§ Excerpted text

----

Alberto Priori (born November 19, 1962) is an Italian neurologist, academic, and author. He is a professor of Neurology at the University of Milan, Director of Neurology 1 Unit at San Paolo Hospital, and the Founder and Coordinator of Aldo Ravelli Center (Coordinated Research Center) of the University of Milan. He also serves as President of the Neurophysiopatology Techniques Course, and Professor of Postgraduate Schools - Medicine, Healthcare, Dental Medicine at the same university.

Priori is internationally recognized for his wide-ranging research on the pathophysiological mechanisms that underlie diseases of the brain and of the peripheral nervous system. He developed innovative technologies for the treatment of neuropsychiatric disorders, and has also pioneered the implementation of several neuromodulation techniques. In 2008, he founded the Newronika SpA a spin-off company of the University of Milan and Fondazione IRCCS Ca' Granda in Milan, Italy. The company is dedicated to the development of neurotechnological devices for the treatment of neurological disorders.

==Early life and education==
Priori was born in Turin, Italy in 1962. He studied at the University of Rome "La Sapienza", and got his Degree in Medicine and Surgery in 1987, specialization in Neurology in 1991, and a Doctoral degree in 1995. His dissertation on the non-invasive study of the inhibitory mechanisms in the human cerebral cortex, was supervised by Alfredo Berardelli and Mario Manfredi.
From 1997 till 1998, Priori was a Postdoctoral fellow at the University of Rome "La Sapienza."

==Career==
Priori began his career in 1990, with an appointment as a Research Registrar of Human Movement and Balance Unit at Institute of Neurology at the University of London in the period 1989–1991. From 1992 till 1998, he was appointed as an Attending physician in the Department of Neurology of Ospedale Mellino Mellini di Chiari (BS). Following this, he joined Fondazione IRCCS Cà Granda - Ospedale Maggiore Policlinico of Milan, and served there as a Neurologist from 1998 till 2015, and as a Director from 2008 till 2015. During this time period, he also held a concurrent appointment as an Army Medical Corps Captain.

==Research==
Priori's research spans the fields of clinical and experimental neurosciences with particular attention on movement disorders and their pathophysiology, clinical and experimental neurophysiology, behavioral neurology, and neuromodulation. With collaboration of clinical neuroscientists, he works extensively to develop technologies for the treatment of neuropsychiatric disorders. He has published over 300 papers. For his research in the field, he has also received several competitive research grants provided by national and international institutes.

----

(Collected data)
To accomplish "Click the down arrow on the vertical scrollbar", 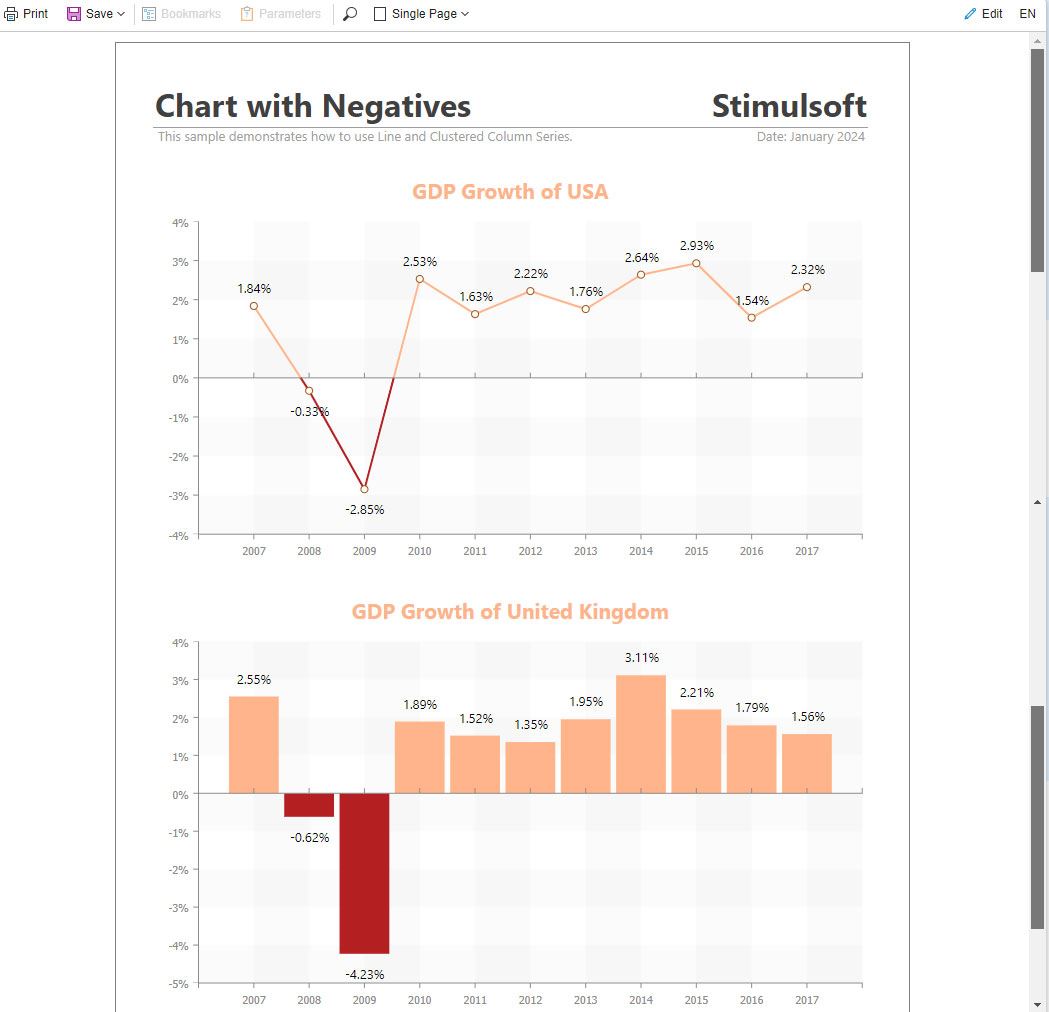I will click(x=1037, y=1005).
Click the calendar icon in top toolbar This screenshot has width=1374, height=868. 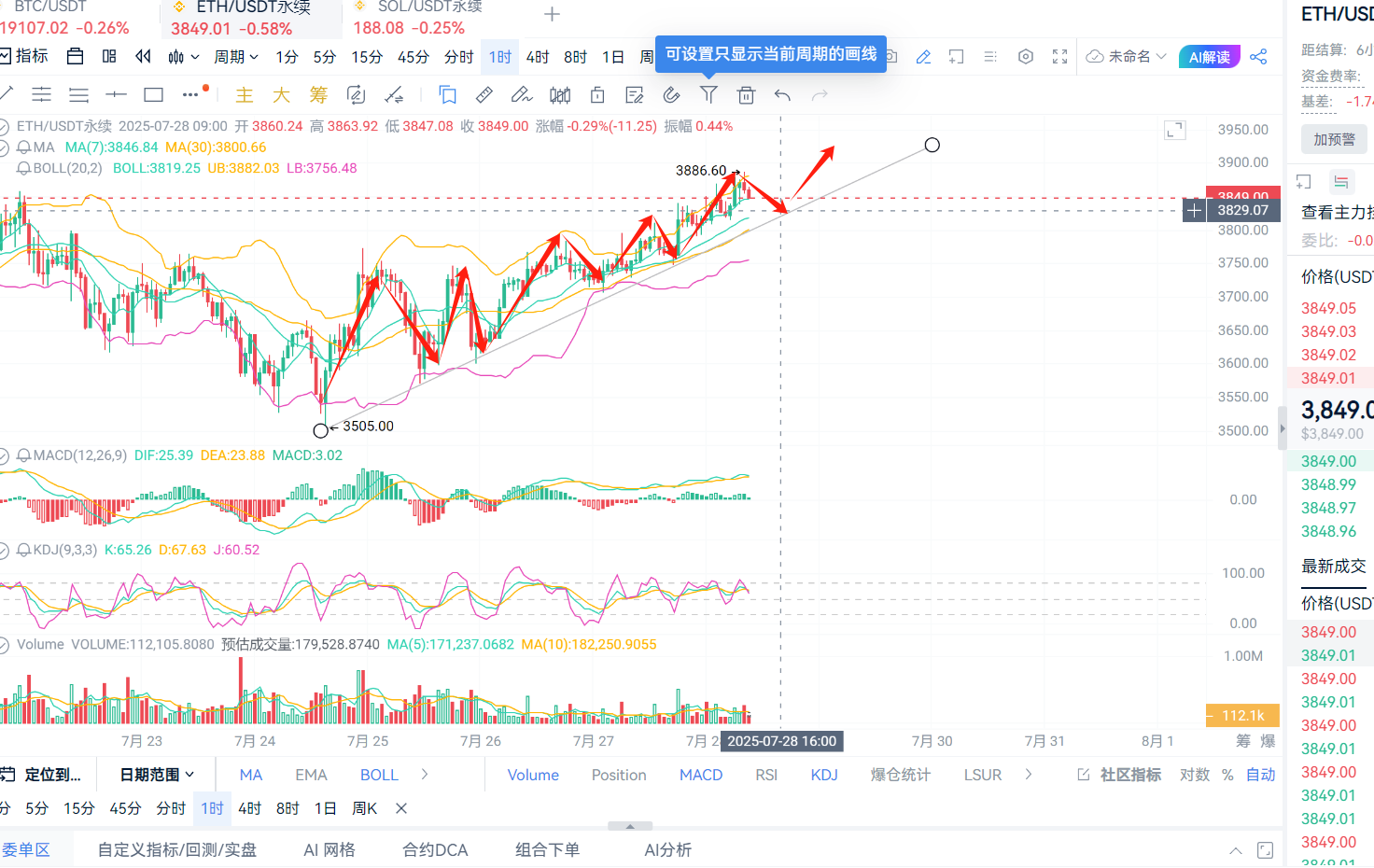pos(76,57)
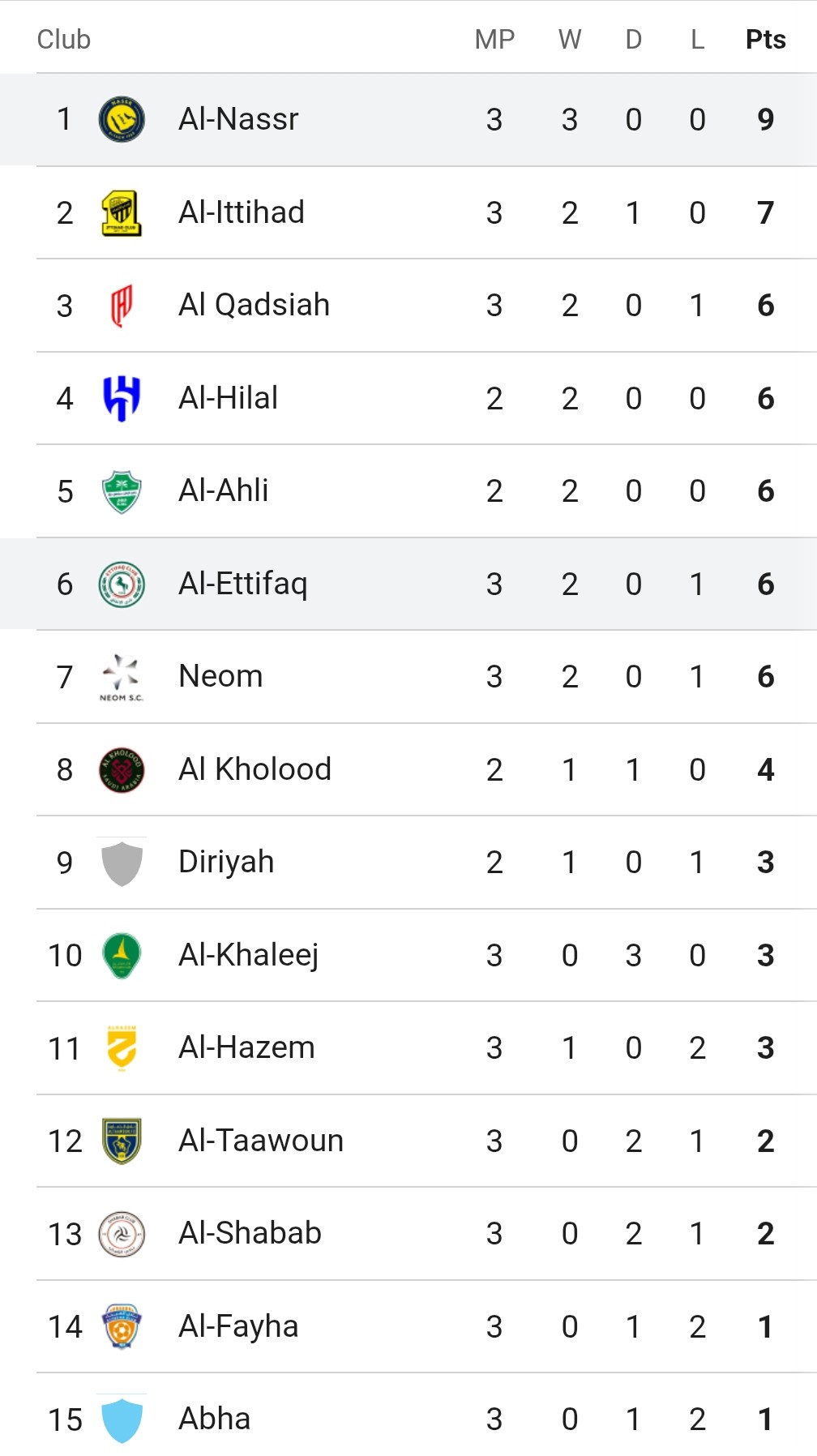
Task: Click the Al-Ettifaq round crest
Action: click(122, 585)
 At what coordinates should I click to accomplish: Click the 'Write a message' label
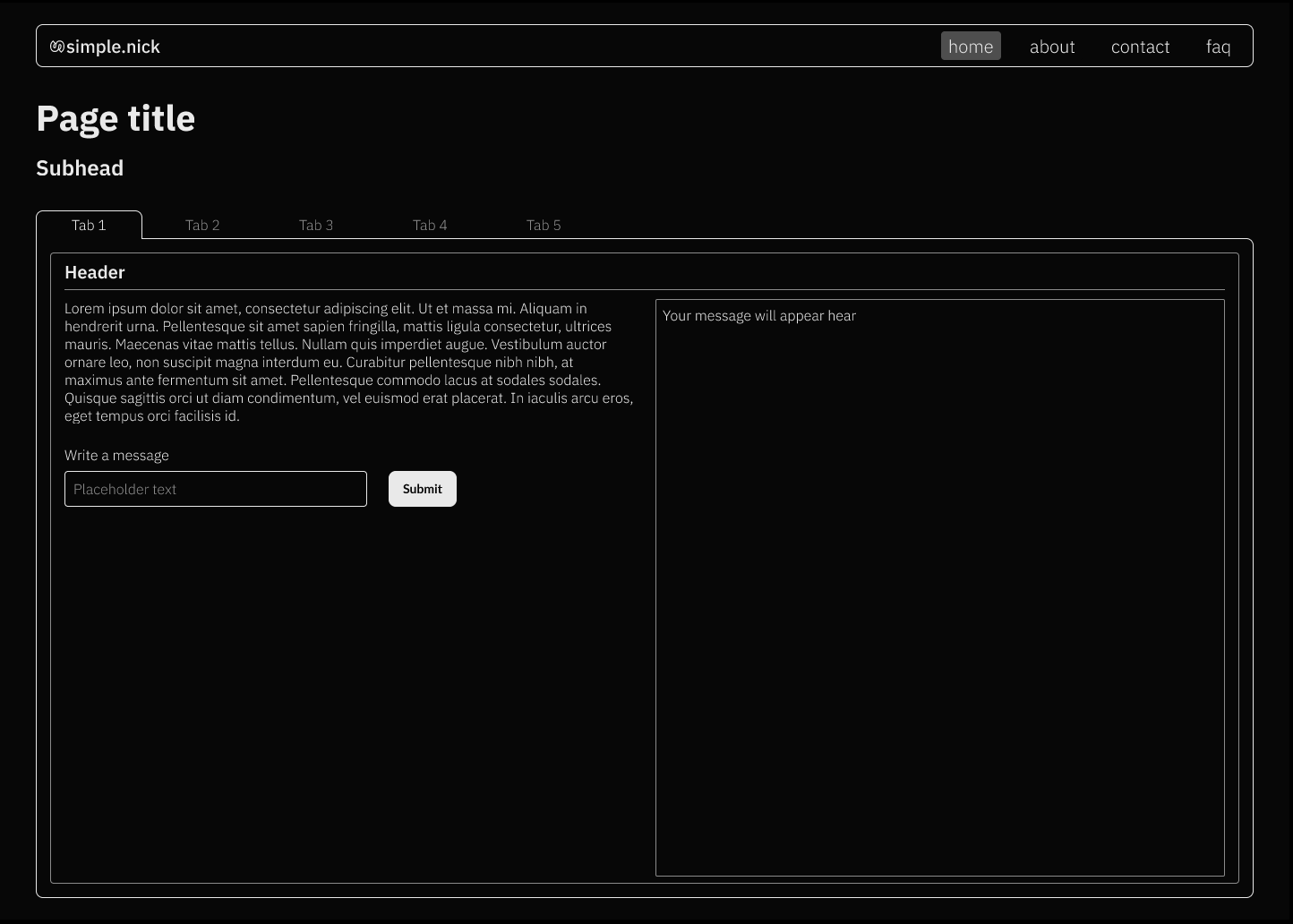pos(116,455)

----

§ Exercise directions
According to the excerpt on Alberto Priori, in what year did he found Newronika SpA? The listing isn't needed here.

§ Output for this task
2008